§ Task item:
Please set down, unchanged, the line containing "Where should I click to: Click" and all the lines that follow it until the data below ends.
>>>
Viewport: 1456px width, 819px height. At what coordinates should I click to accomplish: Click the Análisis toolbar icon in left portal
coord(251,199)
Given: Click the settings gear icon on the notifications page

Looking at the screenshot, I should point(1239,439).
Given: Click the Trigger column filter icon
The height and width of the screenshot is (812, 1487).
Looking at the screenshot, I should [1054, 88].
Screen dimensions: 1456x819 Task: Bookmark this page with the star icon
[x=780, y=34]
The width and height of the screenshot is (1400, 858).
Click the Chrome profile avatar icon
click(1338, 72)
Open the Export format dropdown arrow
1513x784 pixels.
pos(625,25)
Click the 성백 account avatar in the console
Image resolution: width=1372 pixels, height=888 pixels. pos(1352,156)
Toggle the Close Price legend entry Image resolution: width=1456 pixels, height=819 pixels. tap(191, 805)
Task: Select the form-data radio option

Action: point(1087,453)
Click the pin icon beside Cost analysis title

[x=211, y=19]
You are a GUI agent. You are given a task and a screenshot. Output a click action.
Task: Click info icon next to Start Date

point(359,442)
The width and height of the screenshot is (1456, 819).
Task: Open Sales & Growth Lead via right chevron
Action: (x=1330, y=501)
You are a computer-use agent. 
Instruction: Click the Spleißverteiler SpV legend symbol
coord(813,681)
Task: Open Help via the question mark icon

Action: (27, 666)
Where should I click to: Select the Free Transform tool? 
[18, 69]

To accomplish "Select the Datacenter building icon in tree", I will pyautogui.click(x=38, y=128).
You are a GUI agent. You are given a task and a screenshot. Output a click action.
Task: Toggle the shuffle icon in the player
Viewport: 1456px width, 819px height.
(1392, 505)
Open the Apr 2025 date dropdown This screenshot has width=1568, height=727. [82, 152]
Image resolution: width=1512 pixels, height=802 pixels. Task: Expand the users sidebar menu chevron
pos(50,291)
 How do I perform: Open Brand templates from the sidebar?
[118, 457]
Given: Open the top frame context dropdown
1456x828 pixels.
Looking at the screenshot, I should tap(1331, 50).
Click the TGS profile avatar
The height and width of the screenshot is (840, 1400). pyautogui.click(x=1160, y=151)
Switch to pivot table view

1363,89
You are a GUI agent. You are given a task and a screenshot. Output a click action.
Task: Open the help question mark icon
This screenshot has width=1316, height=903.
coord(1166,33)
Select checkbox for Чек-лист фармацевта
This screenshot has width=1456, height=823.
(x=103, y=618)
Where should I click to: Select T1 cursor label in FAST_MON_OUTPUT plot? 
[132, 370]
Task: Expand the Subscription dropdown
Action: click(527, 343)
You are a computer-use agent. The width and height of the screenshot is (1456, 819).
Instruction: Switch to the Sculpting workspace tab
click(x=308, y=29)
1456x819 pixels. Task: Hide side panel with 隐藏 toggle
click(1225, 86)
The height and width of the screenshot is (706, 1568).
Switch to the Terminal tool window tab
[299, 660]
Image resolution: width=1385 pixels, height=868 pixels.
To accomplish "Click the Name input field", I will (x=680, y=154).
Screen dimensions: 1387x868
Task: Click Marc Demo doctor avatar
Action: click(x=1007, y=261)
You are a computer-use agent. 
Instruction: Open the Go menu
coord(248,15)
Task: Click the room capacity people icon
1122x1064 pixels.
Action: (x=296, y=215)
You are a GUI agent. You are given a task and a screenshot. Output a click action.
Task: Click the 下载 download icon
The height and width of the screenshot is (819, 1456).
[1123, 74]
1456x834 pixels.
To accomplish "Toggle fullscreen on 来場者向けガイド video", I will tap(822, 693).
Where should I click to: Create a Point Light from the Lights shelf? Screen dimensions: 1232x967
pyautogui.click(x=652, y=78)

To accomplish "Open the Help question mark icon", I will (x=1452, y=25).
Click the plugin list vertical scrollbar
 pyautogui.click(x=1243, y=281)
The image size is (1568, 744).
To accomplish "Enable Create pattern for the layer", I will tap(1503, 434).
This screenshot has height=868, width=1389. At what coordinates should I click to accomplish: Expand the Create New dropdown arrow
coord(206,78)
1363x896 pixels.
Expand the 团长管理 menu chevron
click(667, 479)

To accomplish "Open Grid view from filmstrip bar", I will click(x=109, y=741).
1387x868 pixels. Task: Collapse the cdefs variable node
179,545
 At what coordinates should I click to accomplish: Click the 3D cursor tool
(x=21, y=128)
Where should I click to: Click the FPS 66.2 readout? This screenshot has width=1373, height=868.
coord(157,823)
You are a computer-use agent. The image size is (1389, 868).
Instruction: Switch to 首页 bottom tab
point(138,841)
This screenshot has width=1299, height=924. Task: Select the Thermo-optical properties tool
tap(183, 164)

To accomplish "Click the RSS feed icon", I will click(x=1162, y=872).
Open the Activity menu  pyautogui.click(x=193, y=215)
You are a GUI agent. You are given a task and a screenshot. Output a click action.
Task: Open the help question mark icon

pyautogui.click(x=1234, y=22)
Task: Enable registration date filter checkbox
<<<
§ Answer area:
Where should I click to: Click the FPS 66.2 readout? This screenshot has width=1373, height=868.
coord(157,823)
You are a computer-use agent. The image size is (1389, 868).
Instruction: Switch to 首页 bottom tab
point(138,841)
This screenshot has width=1299, height=924. Task: Select the Thermo-optical properties tool
tap(183, 164)

To accomplish "Click the RSS feed icon", I will click(x=1162, y=872).
Open the Activity menu  pyautogui.click(x=193, y=215)
You are a GUI agent. You are given a task and a screenshot. Output a click action.
Task: Open the help question mark icon

pyautogui.click(x=1234, y=22)
Task: Enable registration date filter checkbox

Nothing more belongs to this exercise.